* [THE EXERCISE]
From the article on racial representation in campus housing, list each racial or ethnic group given in the 2011 Data Digest enrollment figures, along with the percentage of undergraduates reported for it.

Faculty, students reflect on uneven racial representation in on-campus housing

September 26, 2011
Photo by Nick Perles | The State News

Editor’s note: This story has been changed to reflect that Victoria Johnson was one of four black students on her floor.

After growing up in Southfield, Mich., food industry management senior Victoria Johnson was excited to enroll at MSU and join a big college campus with a greater level of diversity than her hometown.

Although Johnson, who is black, said Southfield is a predominantly black city, she attended a Catholic girls high school in Farmington Hills, Mich., where she was one of a very small number of black girls.

When she arrived in East Lansing and moved into Case Hall, she was surprised to learn she was one of only four black students on her floor.

“I thought I would be around people who looked like me, and I wasn’t,” she said. “I’ve always been the only black person in the group … and (after moving in), I just thought, ‘I guess it’s just going to be like it’s always been.’”

To create racially and culturally diverse neighborhoods, the university uses a round-robin format to place first-year students in residence halls, but disproportionate racial representation has remained an issue, said Amy Franklin-Craft, the associate director of the Department of Residence Life.

According to enrollment numbers provided by the Office of Planning and Budgets in the 2011 Data Digest, 73 percent of undergraduate students identified themselves as white, 7 percent identified themselves as African-American/black, 4 percent identified themselves as Asian and 3 percent identified themselves as Hispanic or Latino.

However, based on data from the Department of Residence Life in the World 2010.pdf, very few residence halls have a racial makeup similar to the university averages, leaving many wondering whether the imbalance is a result of student choice or institutional bias.

Bridging the gap
When interdisciplinary studies in social science senior Devin Evans moved into Hubbard Hall as a freshman in fall 2008, he joined the hall with the second highest percentage of black students. In 2008, 29 percent of the students in Hubbard were black, trailing only Butterfield Hall, where 38 percent of the students were black, both halls well above the university average.

Evans, who is black, said he has heard residence halls receive nicknames because of the racial makeup of the students they house, such as Brody Complex Neighborhood being referred to as “the Brojects.”

Although finding it comforting to be around a large number of students from a similar background, after two years in Hubbard, Evans knew he needed a change.

* [ENTRIES PROVIDED]
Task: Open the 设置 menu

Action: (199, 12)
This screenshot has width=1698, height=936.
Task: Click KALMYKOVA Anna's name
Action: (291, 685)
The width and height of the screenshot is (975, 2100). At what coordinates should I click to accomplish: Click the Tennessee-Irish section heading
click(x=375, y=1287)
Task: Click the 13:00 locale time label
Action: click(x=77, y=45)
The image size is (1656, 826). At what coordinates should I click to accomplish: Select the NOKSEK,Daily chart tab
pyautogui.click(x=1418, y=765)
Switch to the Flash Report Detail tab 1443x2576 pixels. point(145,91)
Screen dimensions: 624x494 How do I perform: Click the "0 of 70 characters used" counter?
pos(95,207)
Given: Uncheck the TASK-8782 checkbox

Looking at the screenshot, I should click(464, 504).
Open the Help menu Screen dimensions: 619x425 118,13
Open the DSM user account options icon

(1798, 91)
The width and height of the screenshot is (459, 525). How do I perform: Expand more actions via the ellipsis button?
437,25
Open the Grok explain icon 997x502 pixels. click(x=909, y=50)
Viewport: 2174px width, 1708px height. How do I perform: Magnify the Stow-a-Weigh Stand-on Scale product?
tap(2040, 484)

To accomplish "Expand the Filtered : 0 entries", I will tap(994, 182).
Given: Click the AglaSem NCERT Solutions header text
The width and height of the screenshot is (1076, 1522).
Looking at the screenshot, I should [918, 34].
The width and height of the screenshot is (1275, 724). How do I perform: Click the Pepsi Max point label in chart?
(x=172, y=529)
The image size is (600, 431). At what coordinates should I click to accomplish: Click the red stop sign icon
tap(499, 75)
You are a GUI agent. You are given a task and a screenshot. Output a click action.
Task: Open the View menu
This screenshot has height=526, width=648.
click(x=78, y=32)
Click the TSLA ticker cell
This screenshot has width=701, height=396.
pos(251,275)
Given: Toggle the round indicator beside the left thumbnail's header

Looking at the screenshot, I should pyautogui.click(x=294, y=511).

* [RESPONSE TO THE TASK]
- White: 73 percent
- African-American/black: 7 percent
- Asian: 4 percent
- Hispanic or Latino: 3 percent